* _Objective_
According to the tax-loss harvesting text below, on which form and schedule does tax-loss harvesting happen from a tax filing perspective?

* _Excerpted text_
Tax-loss harvesting is a strategy that involves selling securities at a loss in order to offset capital gains taxes on the sale of other securities. Tax-loss harvesting is applicable to securities held in taxable accounts.

How tax-loss harvesting works

Tax-loss harvesting is a relatively straightforward matter of addition and subtraction, with some IRS rules thrown into the mix. When you sell a security, such as stock in a company or a mutual fund for less than the price you paid for it, you realize a loss. You can then use that loss to offset the capital gains you realize when you sell other securities that have appreciated. This offsetting loss lowers your tax liability. At the end of the year, you will pay capital gains taxes on the net capital gains across all of your short- and long-term security transactions.

From a tax filing perspective, tax loss harvesting happens on Form 1040, Schedule D, where the totals of short- and long-term capital gains on securities you have sold during the year are totaled to figure your capital gains tax.

Maintaining portfolio positions

Many investors target a specific mix of securities based on their risk tolerance and investing goals. For example, an investor or their financial advisor may want to keep a stock portfolio balanced between stocks in five sectors (like utilities, healthcare, consumer goods, energy and tech). If one of those stocks gains disproportionately, the investor might want to take a profit by selling that stock and invest the proceeds in other securities in other sectors.

To offset that capital gain, the investor can sell any stocks that have lost value since they were purchased. This option is especially useful in years when the markets have experienced a lot of volatility.

Avoid the “wash-sale” rule

Investors who buy and sell the same stock within 60 days should be careful to not run afoul of the “wash-sale” rule, however. The wash-sale rule is an Internal Revenue Service regulation to prevent investors from artificially lowering their investments’ cost bases. If you sell a security for a loss and purchase a “substantially similar” security 30 days before or after the sale, the tax loss cannot be claimed. 

For example, selling 1,000 shares of a company’s stock three weeks after you purchased shares in the same company would create a wash sale. You may sell a stock because its share price fell on bad news, and then hear good news that makes you want to buy it back. You can buy it back within 30 days of your original sale, but you can’t claim a capital loss on your taxes.

Some investors may employ a strategy such as purchasing an industry-tracking ETF to offset a sale of an individual company’s stock if they want to maintain a portfolio position without triggering a wash-sale.

Example of tax-loss harvesting 

So, what does tax-loss harvesting look like? Here’s an example.

Let’s suppose your portfolio consists of the following securities in a taxable account:

  • A $50,000 position in Mutual Fund A with a long-term unrealized gains of $10,000
  • A $30,000 position in Mutual Fund B with a long-term unrealized loss of $5,000
  • A $40,000 position in Mutual Fund C with a long term unrealized loss of $7,000

If you sold your position in Mutual Fund A, you would owe long-term capital gains tax on the $10,000 gain. The specific rate that you owe would be based on your tax filing status and income. In 2022, if you earn $459,751 or more, you are subject to a 20% tax rate on long term capital gains, so let’s just assume that you are subject to a 20% tax rate on long-term capital gains. Here’s how the math works out:

$10,000 (long-term capital gain on Mutual Fund A) * 20%

\= $2,000 tax liability.

However, if you sold Mutual Fund B at a loss, you could use the $5,000 long-term loss on this security to partially offset the loss from Mutual Fund A.

$10,000 (long-term capital gain on Mutual Fund A) * 20%

- $5,000 (long-term capital loss on Mutual Fund B) * 20%

\= $1,000 tax liability.

* _Supplied material_
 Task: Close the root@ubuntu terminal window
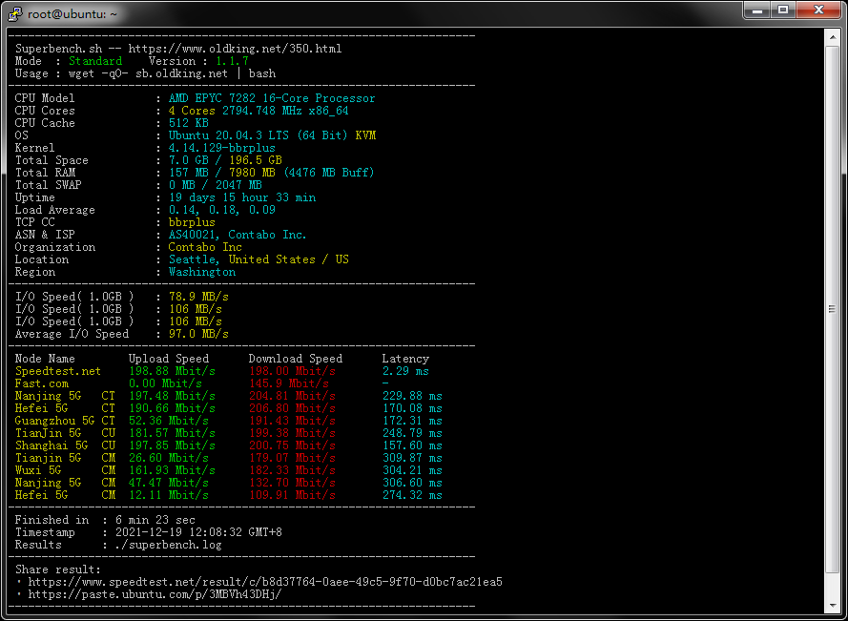coord(817,10)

* _Answer_
Form 1040, Schedule D.